Solitude as a spiritual practice

Recently I was invited to participate in a silent retreat. After supper on Thursday evening until lunch on Friday, we were engaged in silence, with the hope that by being silent we could hear the still small voice of God. Creating a silent environment was the easy part. Dealing with the voices in my head and heart was a much different story.

Most of those who participated chose to participate, at least for some time, in solitude. While I will comment on the silent aspect of the retreat in a separate post, I want to talk in this post about the practice of solitude.

Prior to the retreat I was able to read from two books about the discipline of solitude, one from Henri Nouwen and the other from Dallas Willard. This discipline has intrigued me for the past year when I read Paula Huston’s book called The Holy Way, which focused on a search for simplicity in her life. She drew heavily upon the lives of the Desert Fathers in her exploration, and I have been intrigued with the Desert Fathers ever since. Nouwen’s book approaches life from the teachings of the Desert Fathers. I will explore in this post the ideas of Nouwen regarding solitude and in the next post explore the ideas of Willard. Then I will share my own thoughts about solitude.

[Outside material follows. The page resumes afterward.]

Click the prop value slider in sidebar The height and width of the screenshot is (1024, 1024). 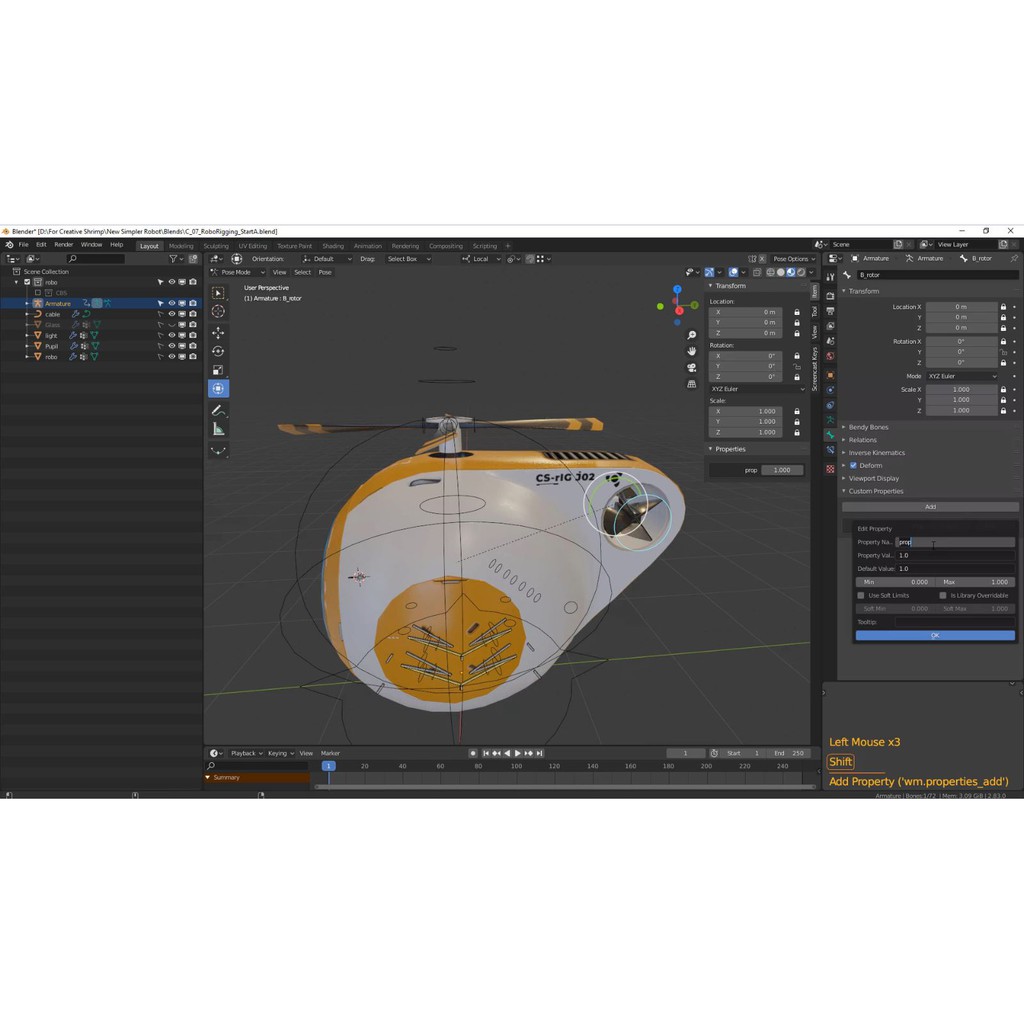(x=782, y=470)

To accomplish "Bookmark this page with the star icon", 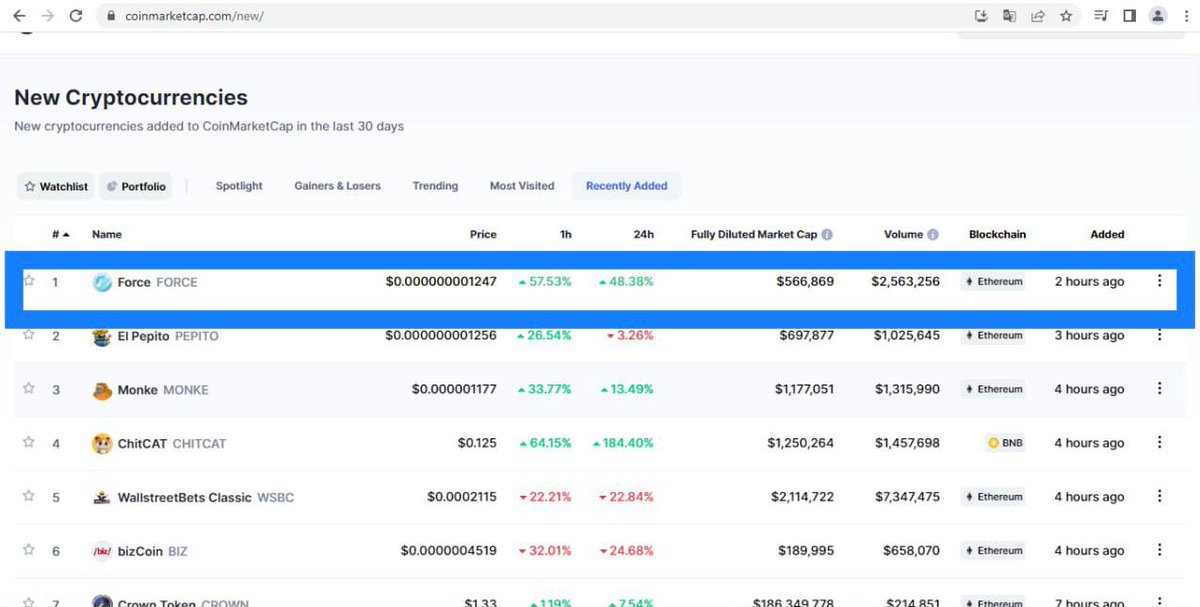I will [1066, 16].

Solitude is the furnace of transformation. Without solitude we remain victims of our society and continue to be entangled in the illusions of the false self. Solitude is the place of the great struggle and the great encounter – the struggle against the compulsions of the false self, and the encounter with the loving God who confers himself as the substance of the new self.

In order to understand the meaning of solitude, we must first unmask the ways in which the idea of solitude has been distorted by our world. We say to each other that we need some solitude in our lives. What we really are thinking of, however, is a time and a place for ourselves in which we are not bothered by other people, can think our own thoughts, express our own complaints and do our own thing, whatever it may be. For us, solitude most often means privacy. We have come to the dubious conviction that we all have a right to privacy. Solitude thus becomes like a spiritual property for which we can compete on the free market of spiritual goods. But there is more. We also think of solitude as a station where we can recharge our batteries, or as the corner of the boxing ring where our wounds are oiled, our muscles massaged, and our courage restored by fitting slogans. In short, we think of solitude as a place where we gather new strength to continue the ongoing competition in life.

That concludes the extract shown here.